HOW TO COMPLETE THIS TASK »
Please reproduce, word for word, the items from the line with "The image size" to the line with "The width and height of the screenshot is (1030, 744).", including both of those lines.
SOURCE RECORDS: Begin
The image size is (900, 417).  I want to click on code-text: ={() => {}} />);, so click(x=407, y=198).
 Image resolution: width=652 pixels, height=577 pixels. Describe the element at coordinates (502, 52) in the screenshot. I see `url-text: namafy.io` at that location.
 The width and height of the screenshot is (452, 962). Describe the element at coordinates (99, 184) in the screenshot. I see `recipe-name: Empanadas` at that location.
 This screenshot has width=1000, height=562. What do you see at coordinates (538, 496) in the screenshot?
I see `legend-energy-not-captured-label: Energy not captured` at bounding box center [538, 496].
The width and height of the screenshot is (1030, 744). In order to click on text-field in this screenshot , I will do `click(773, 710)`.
SOURCE RECORDS: End
SOURCE RECORDS: Begin
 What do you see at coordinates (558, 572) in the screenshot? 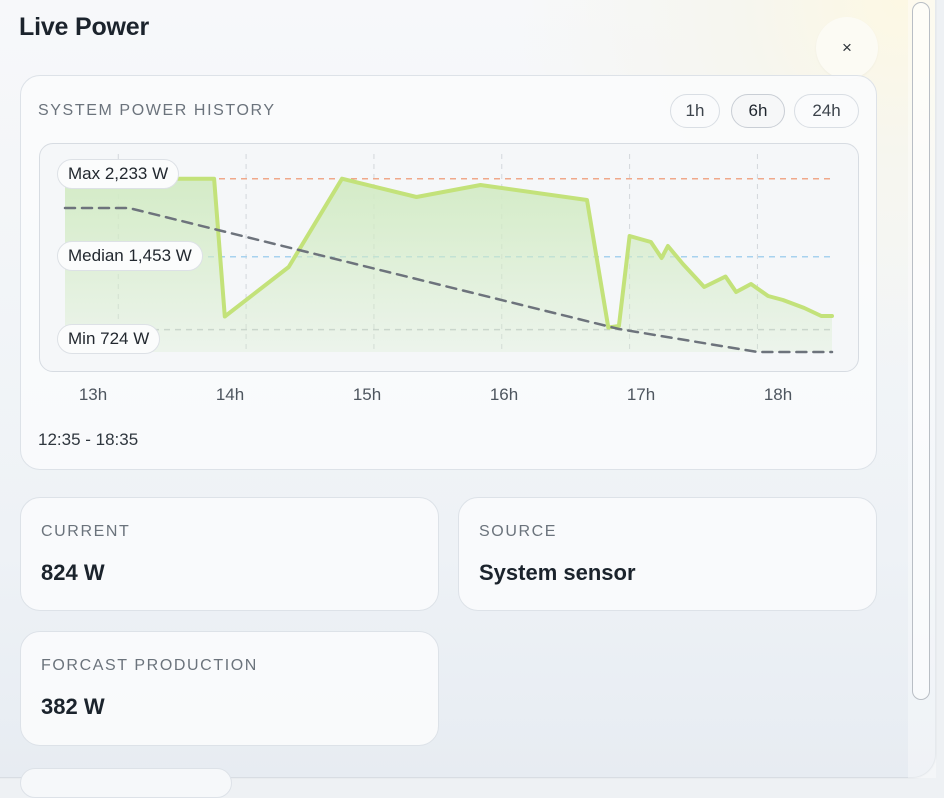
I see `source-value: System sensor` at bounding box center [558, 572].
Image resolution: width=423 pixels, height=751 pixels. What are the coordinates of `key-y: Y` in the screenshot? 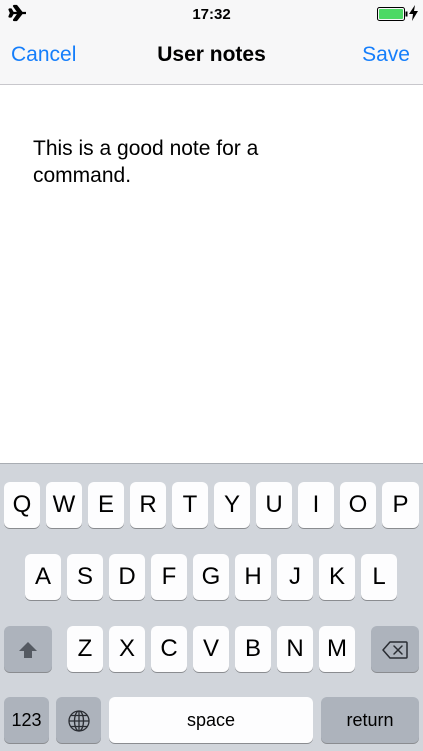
SOURCE RECORDS: End
EXPECTED ANSWER »
The image size is (900, 417).  I want to click on code-text: ={() => {}} />);, so click(x=407, y=198).
 Image resolution: width=652 pixels, height=577 pixels. Describe the element at coordinates (502, 52) in the screenshot. I see `url-text: namafy.io` at that location.
 The width and height of the screenshot is (452, 962). Describe the element at coordinates (99, 184) in the screenshot. I see `recipe-name: Empanadas` at that location.
 This screenshot has width=1000, height=562. What do you see at coordinates (538, 496) in the screenshot?
I see `legend-energy-not-captured-label: Energy not captured` at bounding box center [538, 496].
The width and height of the screenshot is (1030, 744). In order to click on text-field in this screenshot , I will do `click(773, 710)`.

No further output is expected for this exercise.